Ya veremos si le hemos dejado al Islam más fundamentalista una victoria que reinstala la oscuridad del Medievo. En pleno Siglo XXI
El próximo martes, cuando EE. UU. abandone a su mala suerte a Afganistán, se habrá consumado su segunda colosal derrota en suelo extranjero. 20 años y 200 mil muertos (97 % afganos, of course) más tarde de su invasión tras los atentados del 11-S, saldrá mostrándole al mundo que su oferta de “democratizar” al país fue falsa. Era solo el pretexto de su real propósito: liquidar al autor intelectual del ataque terrorista del 11-S, Osama Bin Laden. Al que, por cierto, nunca encontró en suelo afgano: lo abatió en Pakistán.
Dejará Afganistán en manos de los talibanes, la facción radical islamita con la que no tuvo empacho en aliarse para derrotar a los invasores soviéticos hace 30 años. Y a la que toleró cuando fue Gobierno entre 1996 y 2001.

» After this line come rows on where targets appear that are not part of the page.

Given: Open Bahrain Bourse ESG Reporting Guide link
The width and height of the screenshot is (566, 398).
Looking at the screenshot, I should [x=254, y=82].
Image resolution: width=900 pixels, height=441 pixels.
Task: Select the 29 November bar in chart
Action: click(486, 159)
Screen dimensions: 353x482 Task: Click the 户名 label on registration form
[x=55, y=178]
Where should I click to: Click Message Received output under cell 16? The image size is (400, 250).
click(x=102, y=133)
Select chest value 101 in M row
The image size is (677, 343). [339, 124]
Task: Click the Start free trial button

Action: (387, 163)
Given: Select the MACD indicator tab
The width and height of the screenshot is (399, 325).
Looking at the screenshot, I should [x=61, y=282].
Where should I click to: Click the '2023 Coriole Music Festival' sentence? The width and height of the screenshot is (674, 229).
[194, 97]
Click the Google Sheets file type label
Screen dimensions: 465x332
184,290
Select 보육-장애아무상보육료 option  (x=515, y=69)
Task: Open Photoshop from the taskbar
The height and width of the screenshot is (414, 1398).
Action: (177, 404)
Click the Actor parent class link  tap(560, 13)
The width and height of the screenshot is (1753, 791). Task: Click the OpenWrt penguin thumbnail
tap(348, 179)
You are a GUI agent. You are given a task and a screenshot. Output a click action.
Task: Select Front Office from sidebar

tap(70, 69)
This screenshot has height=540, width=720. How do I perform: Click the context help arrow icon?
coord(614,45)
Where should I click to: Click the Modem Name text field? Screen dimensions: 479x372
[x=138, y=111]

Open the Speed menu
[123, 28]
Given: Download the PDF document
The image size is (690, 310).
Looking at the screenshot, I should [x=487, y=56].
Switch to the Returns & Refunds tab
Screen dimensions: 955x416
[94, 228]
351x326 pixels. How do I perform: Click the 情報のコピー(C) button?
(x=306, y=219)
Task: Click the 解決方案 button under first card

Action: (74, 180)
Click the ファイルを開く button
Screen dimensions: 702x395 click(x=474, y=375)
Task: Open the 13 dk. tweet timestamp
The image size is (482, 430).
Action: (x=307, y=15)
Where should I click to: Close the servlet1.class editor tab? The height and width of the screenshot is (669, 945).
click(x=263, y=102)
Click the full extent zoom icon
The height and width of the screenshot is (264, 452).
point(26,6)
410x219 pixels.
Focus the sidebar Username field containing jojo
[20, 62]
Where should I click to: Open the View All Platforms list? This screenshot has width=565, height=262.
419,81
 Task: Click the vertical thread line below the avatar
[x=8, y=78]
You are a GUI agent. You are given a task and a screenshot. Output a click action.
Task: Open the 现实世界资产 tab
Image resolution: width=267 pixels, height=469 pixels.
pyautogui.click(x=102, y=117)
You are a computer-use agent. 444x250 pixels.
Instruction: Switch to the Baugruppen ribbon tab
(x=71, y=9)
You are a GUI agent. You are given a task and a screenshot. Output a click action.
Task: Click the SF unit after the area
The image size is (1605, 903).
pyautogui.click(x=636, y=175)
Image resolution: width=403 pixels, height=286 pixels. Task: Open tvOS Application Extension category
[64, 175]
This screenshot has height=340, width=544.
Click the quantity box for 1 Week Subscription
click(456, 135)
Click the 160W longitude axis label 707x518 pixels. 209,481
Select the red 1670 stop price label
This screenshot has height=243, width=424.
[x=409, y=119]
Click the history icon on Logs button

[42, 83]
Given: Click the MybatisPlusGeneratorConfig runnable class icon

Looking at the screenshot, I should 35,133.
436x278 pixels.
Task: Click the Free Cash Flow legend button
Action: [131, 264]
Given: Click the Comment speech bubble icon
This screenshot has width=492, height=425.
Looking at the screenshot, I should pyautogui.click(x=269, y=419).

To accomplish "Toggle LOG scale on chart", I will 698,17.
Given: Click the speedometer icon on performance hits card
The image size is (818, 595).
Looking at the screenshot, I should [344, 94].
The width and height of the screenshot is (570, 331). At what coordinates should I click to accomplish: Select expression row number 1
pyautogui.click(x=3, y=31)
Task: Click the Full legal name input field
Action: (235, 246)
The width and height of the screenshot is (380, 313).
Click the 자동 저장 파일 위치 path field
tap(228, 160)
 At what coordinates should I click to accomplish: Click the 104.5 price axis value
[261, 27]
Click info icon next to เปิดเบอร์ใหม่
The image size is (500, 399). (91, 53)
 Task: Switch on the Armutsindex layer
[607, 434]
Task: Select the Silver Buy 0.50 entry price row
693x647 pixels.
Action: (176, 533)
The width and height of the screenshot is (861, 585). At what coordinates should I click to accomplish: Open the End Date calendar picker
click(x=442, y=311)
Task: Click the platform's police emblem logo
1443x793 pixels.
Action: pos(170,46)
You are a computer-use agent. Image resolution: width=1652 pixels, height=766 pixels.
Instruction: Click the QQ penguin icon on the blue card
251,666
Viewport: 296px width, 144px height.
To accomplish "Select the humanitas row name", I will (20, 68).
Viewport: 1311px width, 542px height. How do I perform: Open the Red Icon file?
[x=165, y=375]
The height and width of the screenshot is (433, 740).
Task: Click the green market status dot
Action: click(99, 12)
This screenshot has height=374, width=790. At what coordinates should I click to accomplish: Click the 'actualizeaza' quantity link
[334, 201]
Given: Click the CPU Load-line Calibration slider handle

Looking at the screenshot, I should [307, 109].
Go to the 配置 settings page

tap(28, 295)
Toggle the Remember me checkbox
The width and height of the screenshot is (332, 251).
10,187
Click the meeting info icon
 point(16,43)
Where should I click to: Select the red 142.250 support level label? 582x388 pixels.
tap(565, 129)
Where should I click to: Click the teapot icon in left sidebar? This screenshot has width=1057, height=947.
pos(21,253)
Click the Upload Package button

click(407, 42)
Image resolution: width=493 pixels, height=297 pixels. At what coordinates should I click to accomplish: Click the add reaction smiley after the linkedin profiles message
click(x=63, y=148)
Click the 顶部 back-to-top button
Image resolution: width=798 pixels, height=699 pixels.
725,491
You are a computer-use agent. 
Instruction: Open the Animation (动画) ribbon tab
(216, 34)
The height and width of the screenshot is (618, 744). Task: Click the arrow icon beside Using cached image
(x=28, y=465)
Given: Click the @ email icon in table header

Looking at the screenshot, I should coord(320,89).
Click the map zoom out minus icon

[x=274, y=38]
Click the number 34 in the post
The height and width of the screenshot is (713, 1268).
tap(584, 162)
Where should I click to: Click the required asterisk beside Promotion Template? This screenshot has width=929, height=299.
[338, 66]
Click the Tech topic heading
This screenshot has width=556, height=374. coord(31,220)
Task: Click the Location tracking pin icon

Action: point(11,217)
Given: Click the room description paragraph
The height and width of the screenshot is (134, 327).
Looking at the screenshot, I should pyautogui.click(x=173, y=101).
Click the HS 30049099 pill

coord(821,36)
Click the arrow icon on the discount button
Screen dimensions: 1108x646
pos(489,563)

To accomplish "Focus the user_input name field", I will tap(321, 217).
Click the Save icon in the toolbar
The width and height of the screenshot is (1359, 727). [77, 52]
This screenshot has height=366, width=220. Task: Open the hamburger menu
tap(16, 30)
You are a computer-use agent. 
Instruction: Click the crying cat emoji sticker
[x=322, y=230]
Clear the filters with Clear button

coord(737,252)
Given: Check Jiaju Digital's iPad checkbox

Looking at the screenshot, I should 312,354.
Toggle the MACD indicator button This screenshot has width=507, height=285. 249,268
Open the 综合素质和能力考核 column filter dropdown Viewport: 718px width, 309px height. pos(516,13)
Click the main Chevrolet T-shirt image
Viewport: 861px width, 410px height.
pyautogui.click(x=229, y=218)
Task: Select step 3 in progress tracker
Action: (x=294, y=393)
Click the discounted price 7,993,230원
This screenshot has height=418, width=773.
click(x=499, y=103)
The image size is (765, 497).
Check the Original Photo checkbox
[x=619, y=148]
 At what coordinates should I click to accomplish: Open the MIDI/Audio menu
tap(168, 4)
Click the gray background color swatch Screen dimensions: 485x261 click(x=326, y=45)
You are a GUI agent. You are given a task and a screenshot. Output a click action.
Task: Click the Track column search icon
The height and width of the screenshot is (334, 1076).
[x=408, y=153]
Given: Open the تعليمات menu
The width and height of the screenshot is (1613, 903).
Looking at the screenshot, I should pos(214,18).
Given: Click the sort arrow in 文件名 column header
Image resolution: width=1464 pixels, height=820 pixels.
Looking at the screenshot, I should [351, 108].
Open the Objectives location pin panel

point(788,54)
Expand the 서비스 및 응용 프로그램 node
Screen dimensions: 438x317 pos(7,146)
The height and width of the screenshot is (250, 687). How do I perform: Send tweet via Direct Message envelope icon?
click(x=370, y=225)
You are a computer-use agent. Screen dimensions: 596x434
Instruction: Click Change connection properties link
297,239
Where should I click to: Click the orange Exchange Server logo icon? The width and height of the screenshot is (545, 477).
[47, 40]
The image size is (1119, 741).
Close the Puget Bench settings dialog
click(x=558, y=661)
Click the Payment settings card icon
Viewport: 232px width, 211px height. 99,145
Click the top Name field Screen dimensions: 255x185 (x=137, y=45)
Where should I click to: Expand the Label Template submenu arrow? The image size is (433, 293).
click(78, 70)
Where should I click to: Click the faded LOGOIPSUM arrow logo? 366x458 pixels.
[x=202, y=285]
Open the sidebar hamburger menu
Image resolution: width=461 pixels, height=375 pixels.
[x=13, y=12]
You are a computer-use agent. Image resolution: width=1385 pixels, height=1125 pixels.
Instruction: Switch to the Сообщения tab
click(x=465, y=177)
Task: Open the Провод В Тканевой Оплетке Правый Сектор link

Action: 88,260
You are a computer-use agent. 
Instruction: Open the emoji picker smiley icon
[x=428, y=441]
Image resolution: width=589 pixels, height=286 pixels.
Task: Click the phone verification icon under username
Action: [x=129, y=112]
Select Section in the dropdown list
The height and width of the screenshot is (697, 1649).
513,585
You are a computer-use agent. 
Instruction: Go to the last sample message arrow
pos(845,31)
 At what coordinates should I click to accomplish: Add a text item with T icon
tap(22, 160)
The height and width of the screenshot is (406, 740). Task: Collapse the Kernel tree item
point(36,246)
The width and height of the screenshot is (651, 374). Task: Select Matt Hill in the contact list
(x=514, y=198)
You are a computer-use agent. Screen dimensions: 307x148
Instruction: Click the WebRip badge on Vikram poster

Ha negociado con ellos su salida, sabiendo que es el fin de los avances tibios que el país más pobre de Asia había logrado en dos décadas. Progresos al fin: educación laica; tasa de mortalidad infantil reducida a la mitad; voto y representación para las mujeres; acceso a libros, a música, a internet... Y fracasos muy notorios: tolerancia a la corrupción de un gobierno aliado, pero inepto. O ataques indiscriminados donde murieron más civiles que terroristas.
Se marcha, fracasado. Echando balas donde debió poner infraestructura. Imponiendo, donde debió primero escuchar. Y entender.
Y nos vamos nosotros, los demócratas de membrete. Los que nos espantamos cuando los talibanes matan a una mujer por salir a la calle sin la tutela de un hombre, pero no cuando murieron más de 100 mil civiles en los ataques casi a ciegas. ¿Cuántas niñas y mujeres, con o sin burka, fueron asesinadas por nuestros occidentales morteros, solo que a ellas no las exhibimos en videos difundidos por la CNN?
Ya veremos si los talibanes aplicarán con rigor la Sharía, ese código que arrasa con derechos básicos: pensamiento, culto, diversión... Y donde las mujeres son una propiedad -de paso devaluada- del hombre; o los no creyentes en el Islam, unos “sub-humanos”.
Ya veremos si le hemos dejado al Islam más fundamentalista una victoria que reinstala la oscuridad del Medievo. En pleno Siglo XXI.